In 1908 George S. Hinckley was appointed to the position of city engineer of Redlands, although there was some objection to giving the job to “a mere boy.” This job, with additions, he has held continuously during the 30 years since. During this time there have been few major or minor projects in the development of the city which have not borne the stamp of his effort and skill.
A few months before taking this position George Hinckley and Edith Parker were married in Pasadena and they established their first home on Grant Street. Since 1920 they have lived at 1011 North University Street.
George Hinckley was born in Oakland, the son of a civil engineer, Frank Hinckley, who brought his family to Redlands in 1883 and who was prominent in civic affairs until his death. George went through the city school system, taking an active part in football and track while in high school. He graduated from Pomona College and then did graduate work in engineering at Cornell University and at Purdue University. For one year he worked for the Southern Pacific railroad in Oregon, returning to Redlands to engage in private practice. He worked for the company that was making additions to the electric car system of Redlands, also for the county and for several private water companies.
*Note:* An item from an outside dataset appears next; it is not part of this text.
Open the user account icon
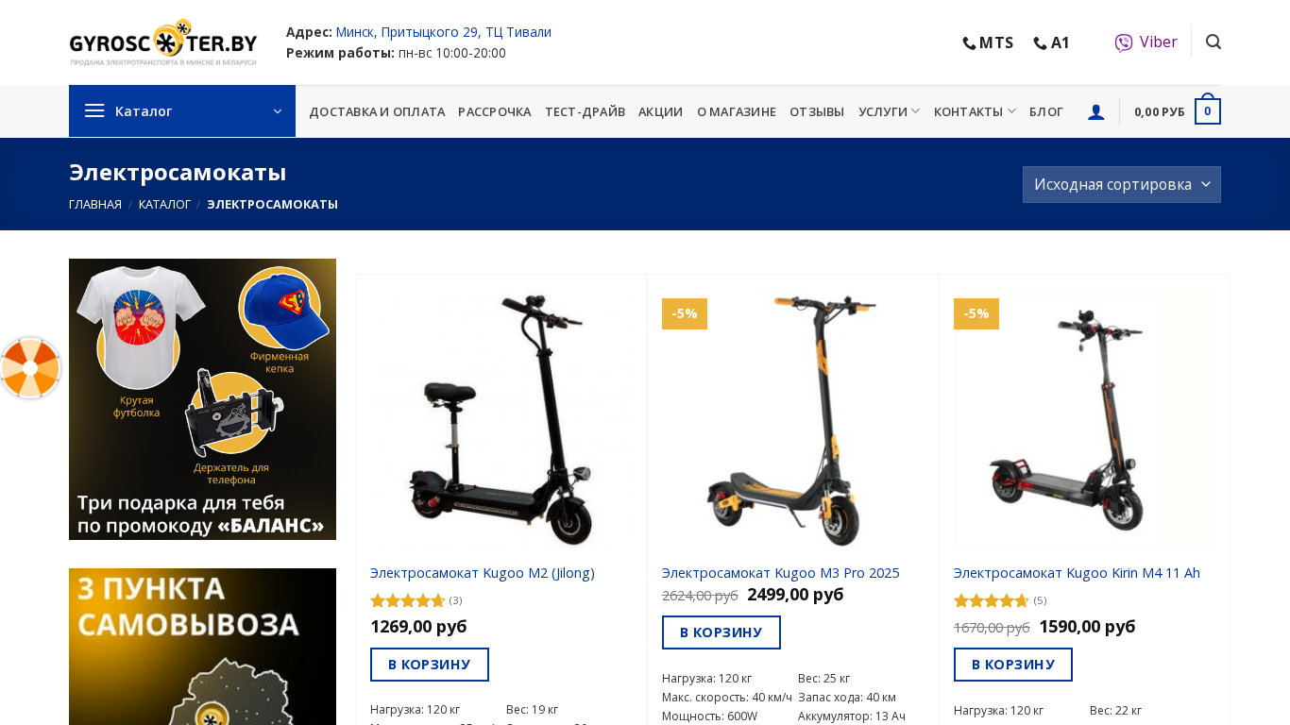Image resolution: width=1290 pixels, height=725 pixels. coord(1095,111)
One of his first tasks was the construction of the Mission storm drain and from that time on the list of the jobs which Mr. Hinckley planned is a good indicator of the progress of Redlands. In 1913 the city bought the Domestic Water Co., and gave its engineer the task of installing the water mains that form the basic part of the network of pipes in use today. Two years later he was appointed to the county highway commission, which was entrusted with the work of putting in the county’s first well-paved roads, financed by a bond issue. Another highlight in his busy career came in 1931, when he supervised the installation of the city’s sewage disposal plant, which is one of the most efficiently operated in the state.
When the effects of the depression began to be felt in San Bernardino County, George Hinckley was made chairman of the relief commission which operated in 1932 and 1933. The commission quickly mapped out a program of flood control work in the Santa Ana river basin and when the Civil Works administration was created by the Federal Government, this project was one of the first to be approved.
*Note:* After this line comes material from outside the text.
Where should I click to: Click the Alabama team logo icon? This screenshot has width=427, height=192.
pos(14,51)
George Hinckley has been a Mason for many years and is a past master of the Redlands Lodge. He has been a member of the Elks club for an equally long time and is a charter member of the local Rotary Club. For over 10 years he has been a member of the board of directors of the Congregational Church.
Edith Parker was born in Massachusetts but grew up in Pasadena, where her father was prominent in the early development of that City, Her New England ancestry could appropriately be described as – “Farmers and judges, soldiers and professors; never the dispossessed nor great possessors.” She graduated from Pasadena high school and from Pomona College, took a year of post graduate work at Berkeley and taught for two years before her marriage.
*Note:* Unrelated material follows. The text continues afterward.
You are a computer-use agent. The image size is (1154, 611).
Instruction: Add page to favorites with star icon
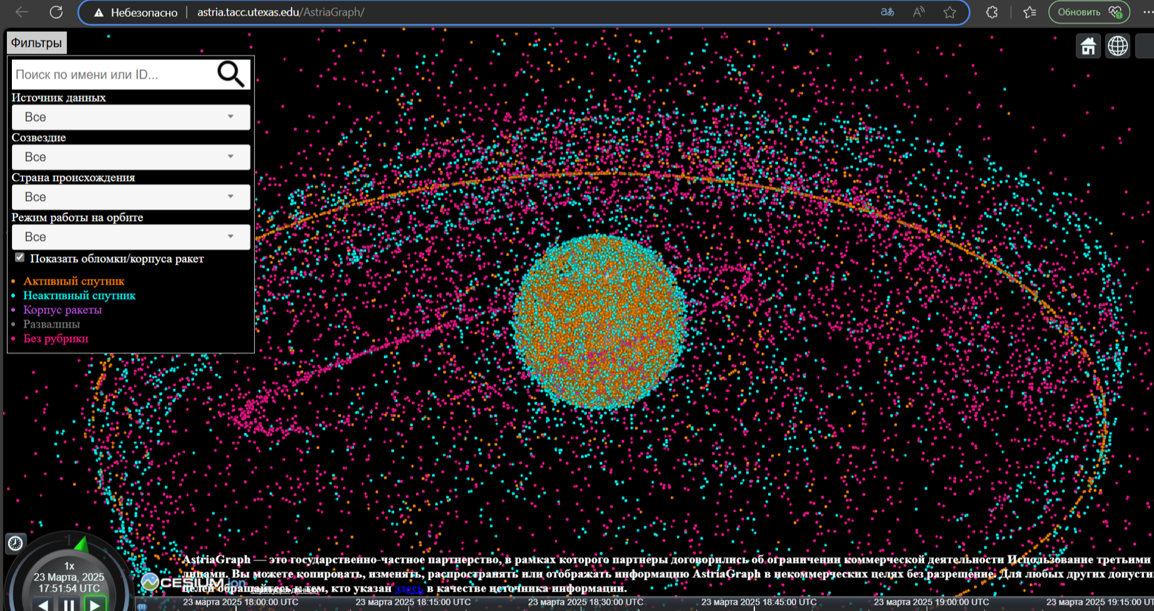click(950, 13)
Her major interests in Redlands outside her home have been the Contemporary Club, of which she was president for two years, the Scribblers’ Club and the Congregational Church. She has made an avocation of writing and a number of her poems have appeared in anthologies and magazines. She has published two volumes of verse, “Snow-In. Summer” and “God Bless Us Everyone.”
Mr. and Mrs. Hinckley have three children. Horace Hinckley, the only son, is engineer for the San Bernardino Valley Water Conservation district; one daughter, Hilda Hinckley Schlicke, lives in Rochester, Minn., while the other, Irene Hinckley Kupfer, lives in Redlands.